Children are overdosing on new drugs that have not become illegal

Legal, new varieties of cannabis have time to reach stores before they are classified as narcotics.
New drugs are banned all the time, but replaced directly by new variants through a loophole in the law.
At the same time, more and more children are overdosing and need to be treated in hospital.

Last spring, TV4 Nyheterna was able to reveal that the cannabis drug HHC was sold openly in Swedish stores and online – completely legally.
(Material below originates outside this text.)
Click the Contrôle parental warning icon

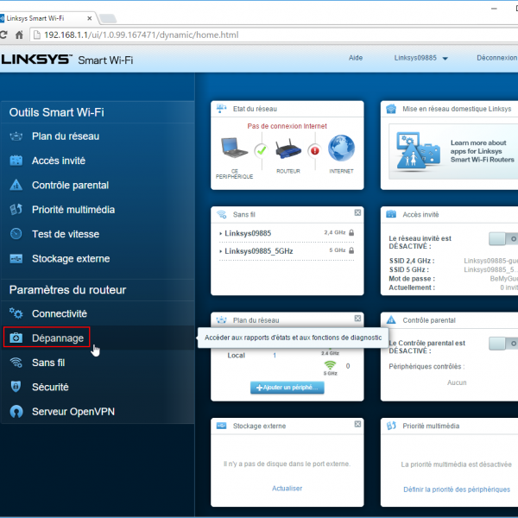click(x=16, y=185)
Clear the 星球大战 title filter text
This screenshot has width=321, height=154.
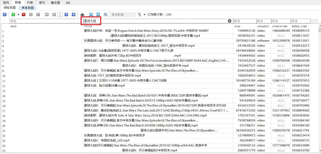click(230, 21)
In the form of sweets and e-cigarettes with the flavor of cotton candy, banana and cola, the product had a great impact and was marketed to children and young people in social media.
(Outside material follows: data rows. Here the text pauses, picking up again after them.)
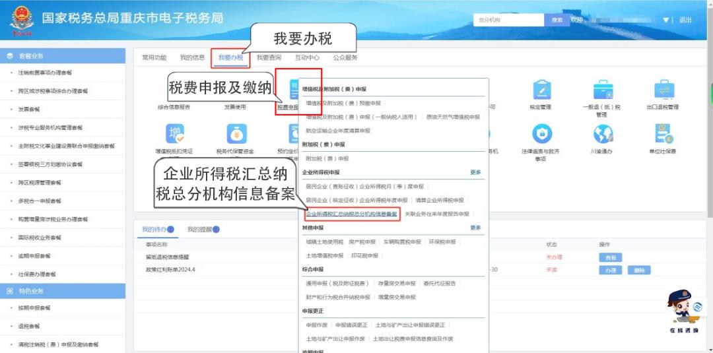This screenshot has height=353, width=713.
Task: Click the 总分机构 search input field
Action: [x=508, y=20]
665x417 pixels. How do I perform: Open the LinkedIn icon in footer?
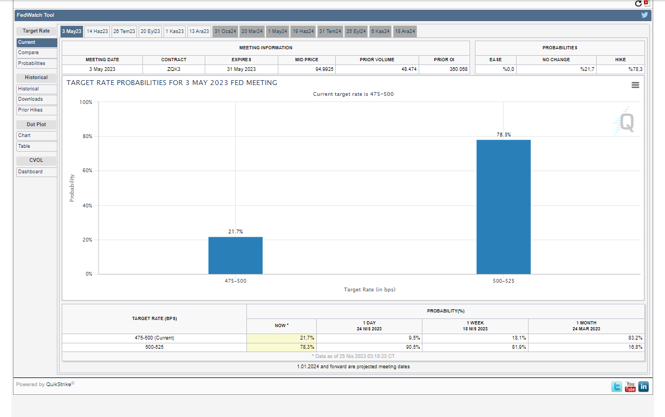[x=643, y=387]
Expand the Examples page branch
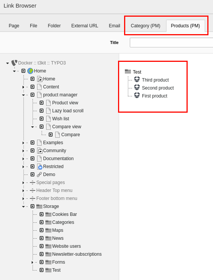The image size is (213, 280). (23, 143)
Shortly after the disclosure, HHC was classified as a narcotic, which was immediately replaced by new legal cannabis varieties on the market. 12 of these will be banned today – but new drugs have already reached the market, in what the Swedish Customs Service describes as a cat and mouse game between drug producers and the authorities.

– This is a pattern that we see repeated year after year, that there are new variants that are legal for a while until they are investigated and have been classified as narcotics, says Jenny Åberg, an expert at the Swedish Customs Service to TV4 Nyheterna.

Drug-addicted 13-year-olds talk about psychosis

A 13-year-old girl tells TV4 Nyheterna how she had a psychosis that lasted ten hours, another about how she developed an addiction that required treatment at the health care facility.

The new cannabis varieties, substances that have been chemically altered in labs, are falsely marketed as safe – despite the fact that there is no scientific evidence for this.

– They have made a chemical change and it is not known, nobody knows, how it affects the effect of the substance in the body, continues Jenny Åberg.

The minister: “The system basically works well”

Norway and Denmark have prohibition processes that differ from the Swedish model, where new substances within the same family are automatically classified as narcotics.

In Sweden, each new substance must be investigated separately. The government does not rule out future changes to the Swedish system, but has no proposals for legislative changes.

Minister of Social Affairs Jakob Forssmed (KD) underlines the importance that drug classification of new drugs must proceed quickly. This is because the substances do not enter the market and thus can be sold legally during the time it is being investigated.

– The system basically works well, but it requires us to constantly work on tuning it so that we get as little time as possible, says Minister of Social Affairs Jakob Forssmed (KD) to TV4 Nyheterna.